──────── Entries supplied

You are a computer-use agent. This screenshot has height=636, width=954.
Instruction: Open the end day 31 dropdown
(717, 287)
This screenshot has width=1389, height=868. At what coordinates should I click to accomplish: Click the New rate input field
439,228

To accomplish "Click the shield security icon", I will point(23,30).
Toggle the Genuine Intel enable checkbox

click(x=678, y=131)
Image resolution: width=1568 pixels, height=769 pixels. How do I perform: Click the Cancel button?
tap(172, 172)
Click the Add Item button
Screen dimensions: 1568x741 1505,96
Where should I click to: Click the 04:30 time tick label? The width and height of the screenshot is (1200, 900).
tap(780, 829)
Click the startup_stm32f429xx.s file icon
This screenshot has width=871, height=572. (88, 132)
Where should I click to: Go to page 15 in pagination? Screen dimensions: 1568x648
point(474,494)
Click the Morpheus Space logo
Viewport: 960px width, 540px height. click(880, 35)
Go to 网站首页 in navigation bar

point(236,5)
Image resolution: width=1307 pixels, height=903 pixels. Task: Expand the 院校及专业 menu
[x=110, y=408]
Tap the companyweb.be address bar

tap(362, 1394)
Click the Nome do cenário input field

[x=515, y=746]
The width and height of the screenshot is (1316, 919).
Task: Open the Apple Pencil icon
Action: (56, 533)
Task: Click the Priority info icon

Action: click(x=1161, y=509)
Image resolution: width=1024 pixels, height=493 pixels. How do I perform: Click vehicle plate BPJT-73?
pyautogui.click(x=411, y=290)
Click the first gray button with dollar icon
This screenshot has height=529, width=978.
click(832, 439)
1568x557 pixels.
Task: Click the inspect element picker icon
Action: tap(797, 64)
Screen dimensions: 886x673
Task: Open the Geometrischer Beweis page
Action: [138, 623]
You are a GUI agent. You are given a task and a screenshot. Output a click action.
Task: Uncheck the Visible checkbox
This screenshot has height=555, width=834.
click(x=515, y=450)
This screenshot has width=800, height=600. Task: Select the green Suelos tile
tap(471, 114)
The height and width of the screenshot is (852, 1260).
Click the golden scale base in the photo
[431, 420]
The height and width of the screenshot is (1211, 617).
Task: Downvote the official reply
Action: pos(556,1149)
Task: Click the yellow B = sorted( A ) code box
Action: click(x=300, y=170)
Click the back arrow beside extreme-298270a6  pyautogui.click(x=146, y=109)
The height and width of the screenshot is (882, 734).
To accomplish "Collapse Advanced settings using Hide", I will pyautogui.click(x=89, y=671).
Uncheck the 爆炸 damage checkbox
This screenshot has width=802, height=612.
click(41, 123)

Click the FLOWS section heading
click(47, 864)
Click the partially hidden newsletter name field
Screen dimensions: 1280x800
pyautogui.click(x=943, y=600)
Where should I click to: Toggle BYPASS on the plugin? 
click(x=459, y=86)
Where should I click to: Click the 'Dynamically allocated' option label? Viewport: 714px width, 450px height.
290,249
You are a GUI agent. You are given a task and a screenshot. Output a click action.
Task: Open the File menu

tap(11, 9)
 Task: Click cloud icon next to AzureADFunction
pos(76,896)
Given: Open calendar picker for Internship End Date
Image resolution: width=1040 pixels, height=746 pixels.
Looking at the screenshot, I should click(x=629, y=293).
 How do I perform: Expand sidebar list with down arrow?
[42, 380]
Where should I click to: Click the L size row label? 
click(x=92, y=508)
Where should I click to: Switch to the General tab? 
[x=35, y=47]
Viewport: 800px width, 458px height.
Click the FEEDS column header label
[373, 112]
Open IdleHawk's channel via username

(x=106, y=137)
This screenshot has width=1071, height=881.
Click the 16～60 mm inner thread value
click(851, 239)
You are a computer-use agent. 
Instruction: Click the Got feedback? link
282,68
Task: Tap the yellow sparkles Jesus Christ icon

────────────────

**What to work on:**
Using the listing above, print every entry exactly.

**Solution for this problem:**
You are a computer-use agent. This screenshot has height=636, width=954.
Instruction: Open the end day 31 dropdown
(717, 287)
This screenshot has width=1389, height=868. At what coordinates should I click to accomplish: Click the New rate input field
439,228

To accomplish "Click the shield security icon", I will point(23,30).
Toggle the Genuine Intel enable checkbox

click(x=678, y=131)
Image resolution: width=1568 pixels, height=769 pixels. How do I perform: Click the Cancel button?
tap(172, 172)
Click the Add Item button
Screen dimensions: 1568x741 1505,96
Where should I click to: Click the 04:30 time tick label? The width and height of the screenshot is (1200, 900).
tap(780, 829)
Click the startup_stm32f429xx.s file icon
This screenshot has width=871, height=572. (88, 132)
Where should I click to: Go to page 15 in pagination? Screen dimensions: 1568x648
point(474,494)
Click the Morpheus Space logo
Viewport: 960px width, 540px height. click(880, 35)
Go to 网站首页 in navigation bar

point(236,5)
Image resolution: width=1307 pixels, height=903 pixels. Task: Expand the 院校及专业 menu
[x=110, y=408]
Tap the companyweb.be address bar

tap(362, 1394)
Click the Nome do cenário input field

[x=515, y=746]
The width and height of the screenshot is (1316, 919).
Task: Open the Apple Pencil icon
Action: (56, 533)
Task: Click the Priority info icon

Action: click(x=1161, y=509)
Image resolution: width=1024 pixels, height=493 pixels. How do I perform: Click vehicle plate BPJT-73?
pyautogui.click(x=411, y=290)
Click the first gray button with dollar icon
This screenshot has height=529, width=978.
click(832, 439)
1568x557 pixels.
Task: Click the inspect element picker icon
Action: tap(797, 64)
Screen dimensions: 886x673
Task: Open the Geometrischer Beweis page
Action: [138, 623]
You are a GUI agent. You are given a task and a screenshot. Output a click action.
Task: Uncheck the Visible checkbox
This screenshot has height=555, width=834.
click(x=515, y=450)
This screenshot has width=800, height=600. Task: Select the green Suelos tile
tap(471, 114)
The height and width of the screenshot is (852, 1260).
Click the golden scale base in the photo
[431, 420]
The height and width of the screenshot is (1211, 617).
Task: Downvote the official reply
Action: pos(556,1149)
Task: Click the yellow B = sorted( A ) code box
Action: click(x=300, y=170)
Click the back arrow beside extreme-298270a6  pyautogui.click(x=146, y=109)
The height and width of the screenshot is (882, 734).
To accomplish "Collapse Advanced settings using Hide", I will pyautogui.click(x=89, y=671).
Uncheck the 爆炸 damage checkbox
This screenshot has width=802, height=612.
click(41, 123)

Click the FLOWS section heading
click(47, 864)
Click the partially hidden newsletter name field
Screen dimensions: 1280x800
pyautogui.click(x=943, y=600)
Where should I click to: Toggle BYPASS on the plugin? 
click(x=459, y=86)
Where should I click to: Click the 'Dynamically allocated' option label? Viewport: 714px width, 450px height.
290,249
You are a GUI agent. You are given a task and a screenshot. Output a click action.
Task: Open the File menu

tap(11, 9)
 Task: Click cloud icon next to AzureADFunction
pos(76,896)
Given: Open calendar picker for Internship End Date
Image resolution: width=1040 pixels, height=746 pixels.
Looking at the screenshot, I should click(x=629, y=293).
 How do I perform: Expand sidebar list with down arrow?
[42, 380]
Where should I click to: Click the L size row label? 
click(x=92, y=508)
Where should I click to: Switch to the General tab? 
[x=35, y=47]
Viewport: 800px width, 458px height.
Click the FEEDS column header label
[373, 112]
Open IdleHawk's channel via username

(x=106, y=137)
This screenshot has width=1071, height=881.
Click the 16～60 mm inner thread value
click(851, 239)
You are a computer-use agent. 
Instruction: Click the Got feedback? link
282,68
Task: Tap the yellow sparkles Jesus Christ icon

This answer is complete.